Reproduce everything from the line containing "The image size" down to the end of the entries, including both ends, and leave the pictures out of your answer.

MATERIAL FOR THE TASK –
╭──
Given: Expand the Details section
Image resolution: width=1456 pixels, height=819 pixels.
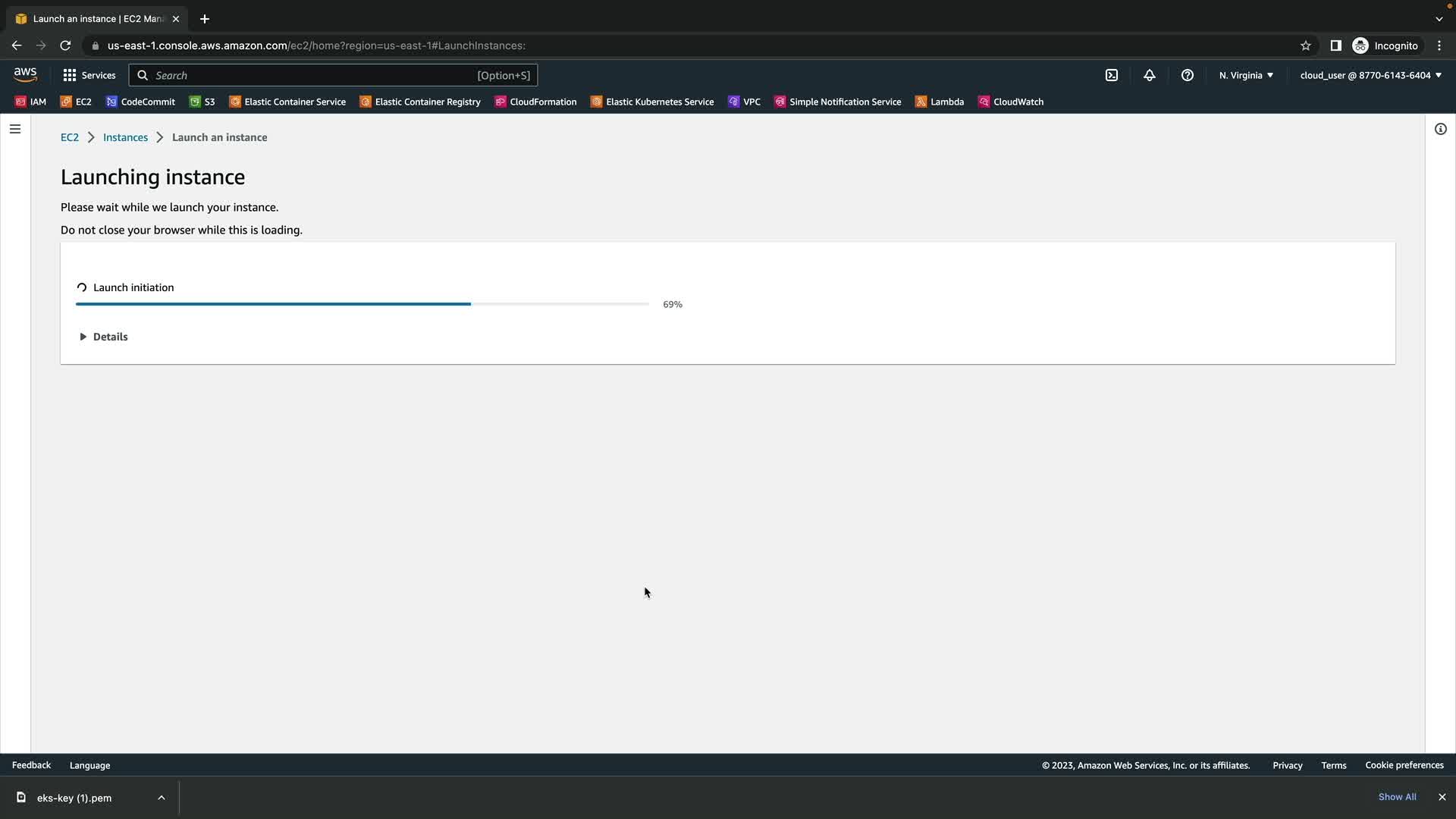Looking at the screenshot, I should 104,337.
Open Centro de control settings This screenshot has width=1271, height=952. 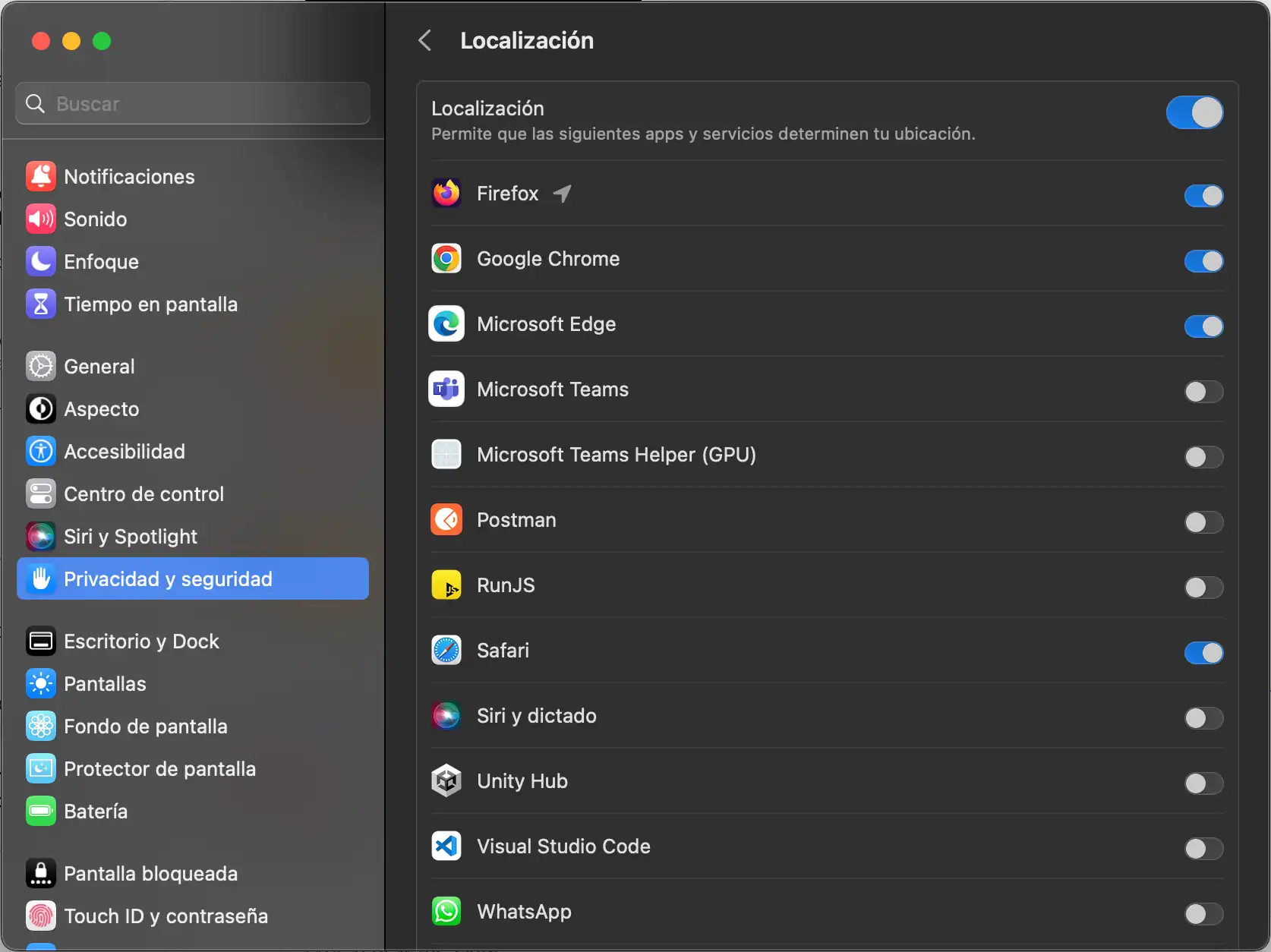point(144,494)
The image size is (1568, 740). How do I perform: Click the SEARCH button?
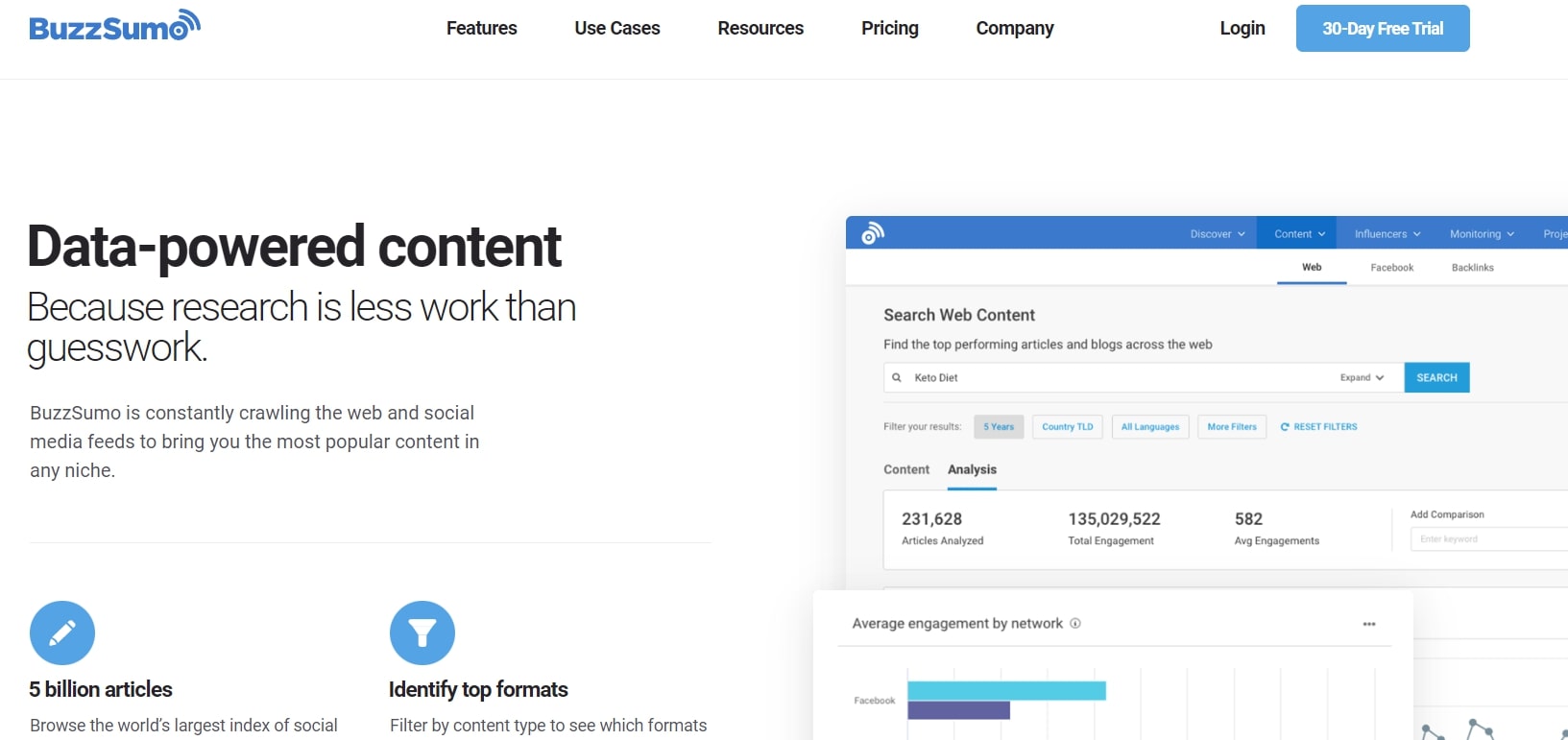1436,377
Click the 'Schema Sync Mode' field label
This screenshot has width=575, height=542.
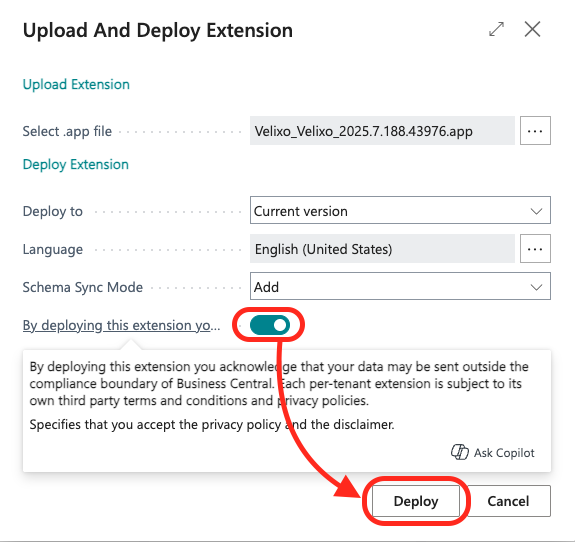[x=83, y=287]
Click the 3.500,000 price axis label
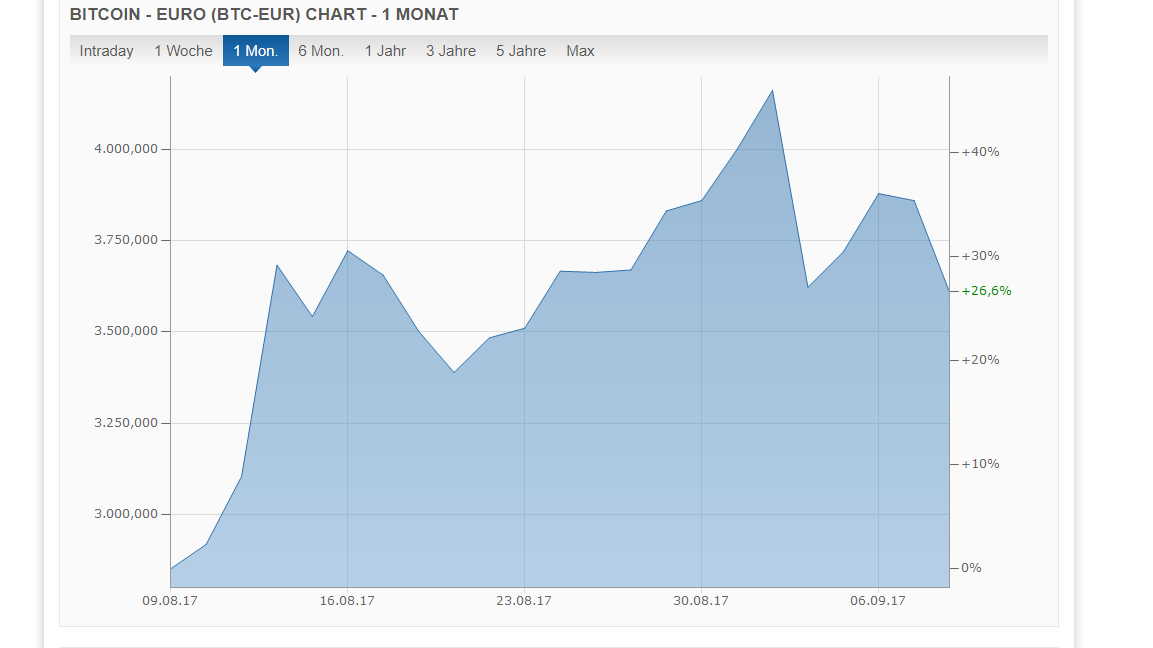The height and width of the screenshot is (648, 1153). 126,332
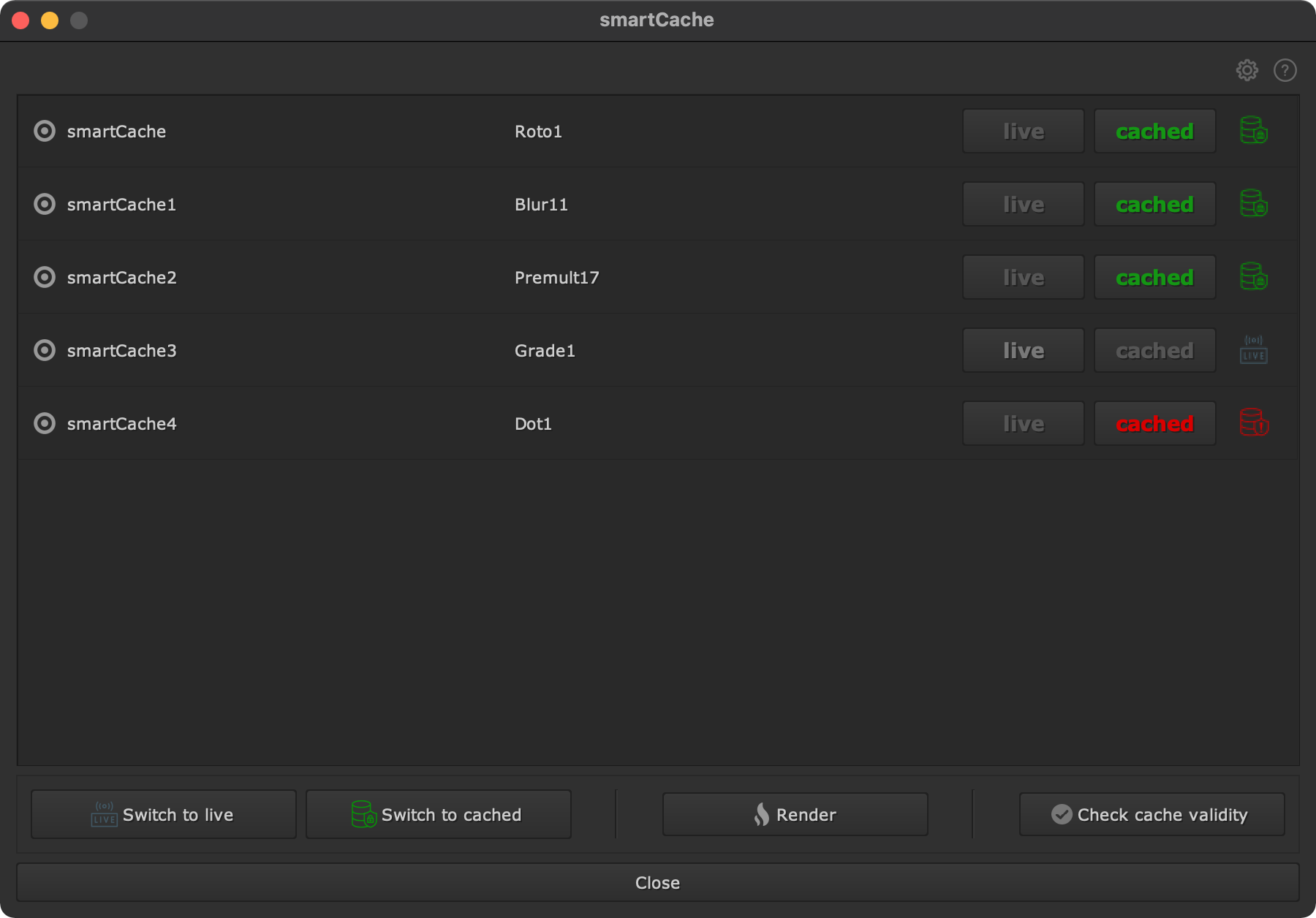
╰──
RESULT OF THE EXERCISE –
The image size is (1568, 740). How do I perform: Click the SEARCH button?
1436,377
Click the 'Schema Sync Mode' field label
This screenshot has width=575, height=542.
[x=83, y=287]
Click the 3.500,000 price axis label
The height and width of the screenshot is (648, 1153). 126,332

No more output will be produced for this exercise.